Request.
Gather every line of the records that contains the string "point", and treat uppercase and lowercase letters as different.
-- start Extracted information --
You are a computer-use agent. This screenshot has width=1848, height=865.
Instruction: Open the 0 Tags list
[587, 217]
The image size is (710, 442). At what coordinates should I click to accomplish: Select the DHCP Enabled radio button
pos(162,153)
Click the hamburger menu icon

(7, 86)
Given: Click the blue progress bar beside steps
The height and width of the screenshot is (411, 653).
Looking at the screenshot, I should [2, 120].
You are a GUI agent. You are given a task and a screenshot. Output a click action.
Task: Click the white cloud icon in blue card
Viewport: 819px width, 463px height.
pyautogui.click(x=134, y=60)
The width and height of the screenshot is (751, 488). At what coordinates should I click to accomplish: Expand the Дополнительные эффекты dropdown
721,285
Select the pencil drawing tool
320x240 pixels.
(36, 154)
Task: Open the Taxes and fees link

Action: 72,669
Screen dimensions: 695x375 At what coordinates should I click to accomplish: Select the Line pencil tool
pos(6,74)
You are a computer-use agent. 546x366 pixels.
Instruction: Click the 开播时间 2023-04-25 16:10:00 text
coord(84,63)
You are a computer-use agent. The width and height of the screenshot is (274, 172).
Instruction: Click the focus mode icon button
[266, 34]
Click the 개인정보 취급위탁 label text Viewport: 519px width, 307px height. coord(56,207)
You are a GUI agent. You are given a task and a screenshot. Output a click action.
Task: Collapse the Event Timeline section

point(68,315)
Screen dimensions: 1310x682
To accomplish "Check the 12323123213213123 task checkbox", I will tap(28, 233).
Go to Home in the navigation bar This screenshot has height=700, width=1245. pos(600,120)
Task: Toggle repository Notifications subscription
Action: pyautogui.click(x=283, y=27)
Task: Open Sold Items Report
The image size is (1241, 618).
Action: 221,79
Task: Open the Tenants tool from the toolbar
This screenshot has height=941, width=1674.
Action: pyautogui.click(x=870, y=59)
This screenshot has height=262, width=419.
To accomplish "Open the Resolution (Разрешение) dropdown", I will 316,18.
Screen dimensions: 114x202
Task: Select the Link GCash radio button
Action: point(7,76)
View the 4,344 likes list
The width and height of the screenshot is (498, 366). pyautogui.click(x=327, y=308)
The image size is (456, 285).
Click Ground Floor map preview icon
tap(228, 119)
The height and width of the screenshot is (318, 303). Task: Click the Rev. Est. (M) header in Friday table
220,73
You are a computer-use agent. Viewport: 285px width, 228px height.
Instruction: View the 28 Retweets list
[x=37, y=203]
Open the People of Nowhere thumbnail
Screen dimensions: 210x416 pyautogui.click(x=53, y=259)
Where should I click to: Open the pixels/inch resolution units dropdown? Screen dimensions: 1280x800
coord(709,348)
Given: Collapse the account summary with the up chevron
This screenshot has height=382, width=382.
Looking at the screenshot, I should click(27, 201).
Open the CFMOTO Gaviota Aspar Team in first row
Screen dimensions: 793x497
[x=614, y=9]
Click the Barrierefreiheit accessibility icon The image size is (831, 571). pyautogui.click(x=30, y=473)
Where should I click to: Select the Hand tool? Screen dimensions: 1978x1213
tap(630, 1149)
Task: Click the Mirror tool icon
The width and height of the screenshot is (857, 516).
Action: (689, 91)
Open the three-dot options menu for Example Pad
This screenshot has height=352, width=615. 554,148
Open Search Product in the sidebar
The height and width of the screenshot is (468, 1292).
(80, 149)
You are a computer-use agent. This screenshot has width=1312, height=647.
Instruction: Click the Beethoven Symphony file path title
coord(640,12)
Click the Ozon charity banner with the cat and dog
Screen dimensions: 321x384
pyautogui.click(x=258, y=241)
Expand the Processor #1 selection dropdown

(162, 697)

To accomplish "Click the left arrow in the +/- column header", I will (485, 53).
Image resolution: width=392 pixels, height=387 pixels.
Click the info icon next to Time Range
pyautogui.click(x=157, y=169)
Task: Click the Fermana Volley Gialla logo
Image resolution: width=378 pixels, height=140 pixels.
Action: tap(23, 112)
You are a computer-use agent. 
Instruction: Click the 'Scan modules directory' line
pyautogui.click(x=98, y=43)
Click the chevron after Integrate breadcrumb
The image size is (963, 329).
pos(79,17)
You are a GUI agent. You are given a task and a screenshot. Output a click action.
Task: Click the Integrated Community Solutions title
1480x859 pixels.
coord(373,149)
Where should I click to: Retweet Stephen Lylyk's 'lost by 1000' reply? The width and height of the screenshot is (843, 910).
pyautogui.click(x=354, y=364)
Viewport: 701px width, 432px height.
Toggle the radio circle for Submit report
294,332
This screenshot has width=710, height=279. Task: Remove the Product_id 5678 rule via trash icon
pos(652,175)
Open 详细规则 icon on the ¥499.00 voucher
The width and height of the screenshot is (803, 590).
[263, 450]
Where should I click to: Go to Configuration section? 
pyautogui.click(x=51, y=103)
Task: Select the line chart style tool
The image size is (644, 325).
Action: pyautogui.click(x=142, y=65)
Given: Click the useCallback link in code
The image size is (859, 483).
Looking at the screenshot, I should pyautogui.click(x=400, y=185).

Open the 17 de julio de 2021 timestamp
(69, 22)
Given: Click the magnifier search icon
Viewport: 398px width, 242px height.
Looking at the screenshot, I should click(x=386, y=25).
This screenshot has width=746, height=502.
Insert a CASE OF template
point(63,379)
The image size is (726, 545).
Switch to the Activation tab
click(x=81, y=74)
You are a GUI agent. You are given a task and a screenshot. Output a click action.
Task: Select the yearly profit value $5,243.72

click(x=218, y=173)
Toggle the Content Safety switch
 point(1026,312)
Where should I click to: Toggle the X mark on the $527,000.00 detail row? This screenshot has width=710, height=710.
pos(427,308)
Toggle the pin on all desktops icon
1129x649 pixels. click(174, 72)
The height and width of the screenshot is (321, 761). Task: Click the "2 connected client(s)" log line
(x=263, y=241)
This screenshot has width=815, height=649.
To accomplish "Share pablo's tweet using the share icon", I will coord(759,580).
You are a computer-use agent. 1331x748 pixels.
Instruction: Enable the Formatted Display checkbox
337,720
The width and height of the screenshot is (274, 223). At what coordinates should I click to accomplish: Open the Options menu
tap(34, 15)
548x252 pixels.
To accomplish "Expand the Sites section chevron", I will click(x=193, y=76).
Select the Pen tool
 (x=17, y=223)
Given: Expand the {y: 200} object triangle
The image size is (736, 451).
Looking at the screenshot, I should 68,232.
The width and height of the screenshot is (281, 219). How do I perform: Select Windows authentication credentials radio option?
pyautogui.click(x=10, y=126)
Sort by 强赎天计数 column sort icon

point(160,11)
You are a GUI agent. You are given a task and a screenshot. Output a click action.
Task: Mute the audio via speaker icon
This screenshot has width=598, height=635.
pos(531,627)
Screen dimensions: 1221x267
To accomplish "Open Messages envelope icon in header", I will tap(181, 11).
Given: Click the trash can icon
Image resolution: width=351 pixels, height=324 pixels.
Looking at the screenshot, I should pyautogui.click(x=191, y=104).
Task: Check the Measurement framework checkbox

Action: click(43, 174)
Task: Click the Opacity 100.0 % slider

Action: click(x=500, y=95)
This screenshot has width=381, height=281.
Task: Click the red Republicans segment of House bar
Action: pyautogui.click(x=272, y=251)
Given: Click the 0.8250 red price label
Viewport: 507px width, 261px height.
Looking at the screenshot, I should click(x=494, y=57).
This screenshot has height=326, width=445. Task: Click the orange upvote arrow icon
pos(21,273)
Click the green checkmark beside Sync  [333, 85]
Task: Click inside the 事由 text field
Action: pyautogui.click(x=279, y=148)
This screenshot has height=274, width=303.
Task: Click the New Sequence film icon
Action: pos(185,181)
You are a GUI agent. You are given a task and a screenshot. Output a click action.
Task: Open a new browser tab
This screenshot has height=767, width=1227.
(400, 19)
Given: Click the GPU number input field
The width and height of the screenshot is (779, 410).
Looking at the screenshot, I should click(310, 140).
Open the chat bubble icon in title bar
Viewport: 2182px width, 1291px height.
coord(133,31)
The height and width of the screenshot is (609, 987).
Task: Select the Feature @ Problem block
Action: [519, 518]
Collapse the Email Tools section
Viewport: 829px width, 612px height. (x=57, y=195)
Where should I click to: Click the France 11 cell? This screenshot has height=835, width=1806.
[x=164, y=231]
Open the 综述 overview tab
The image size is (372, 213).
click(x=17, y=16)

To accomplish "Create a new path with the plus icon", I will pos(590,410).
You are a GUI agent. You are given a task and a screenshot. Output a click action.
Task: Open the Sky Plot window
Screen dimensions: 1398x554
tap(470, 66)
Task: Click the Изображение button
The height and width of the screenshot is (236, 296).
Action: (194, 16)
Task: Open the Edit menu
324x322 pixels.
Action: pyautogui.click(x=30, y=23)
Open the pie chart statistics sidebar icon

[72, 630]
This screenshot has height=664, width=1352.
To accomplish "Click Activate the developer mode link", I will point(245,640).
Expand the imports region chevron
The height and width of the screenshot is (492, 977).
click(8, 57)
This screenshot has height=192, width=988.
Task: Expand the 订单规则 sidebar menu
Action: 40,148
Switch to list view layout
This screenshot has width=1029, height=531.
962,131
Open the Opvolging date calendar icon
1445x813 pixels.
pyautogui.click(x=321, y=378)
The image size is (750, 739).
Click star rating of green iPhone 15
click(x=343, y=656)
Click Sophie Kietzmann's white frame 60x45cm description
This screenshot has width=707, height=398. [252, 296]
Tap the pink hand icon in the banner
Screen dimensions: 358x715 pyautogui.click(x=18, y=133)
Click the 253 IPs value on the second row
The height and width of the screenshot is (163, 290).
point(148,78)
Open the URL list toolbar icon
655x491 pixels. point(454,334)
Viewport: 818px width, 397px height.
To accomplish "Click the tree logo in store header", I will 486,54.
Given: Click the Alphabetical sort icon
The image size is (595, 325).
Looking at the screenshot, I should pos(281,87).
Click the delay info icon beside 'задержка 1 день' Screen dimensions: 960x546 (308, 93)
-- end Extracted information --
Solution for this task.
point(68,315)
Action: point(7,76)
point(63,379)
 point(1026,312)
point(160,11)
To accomplish "Click Activate the developer mode link", I will point(245,640).
point(148,78)
655x491 pixels. point(454,334)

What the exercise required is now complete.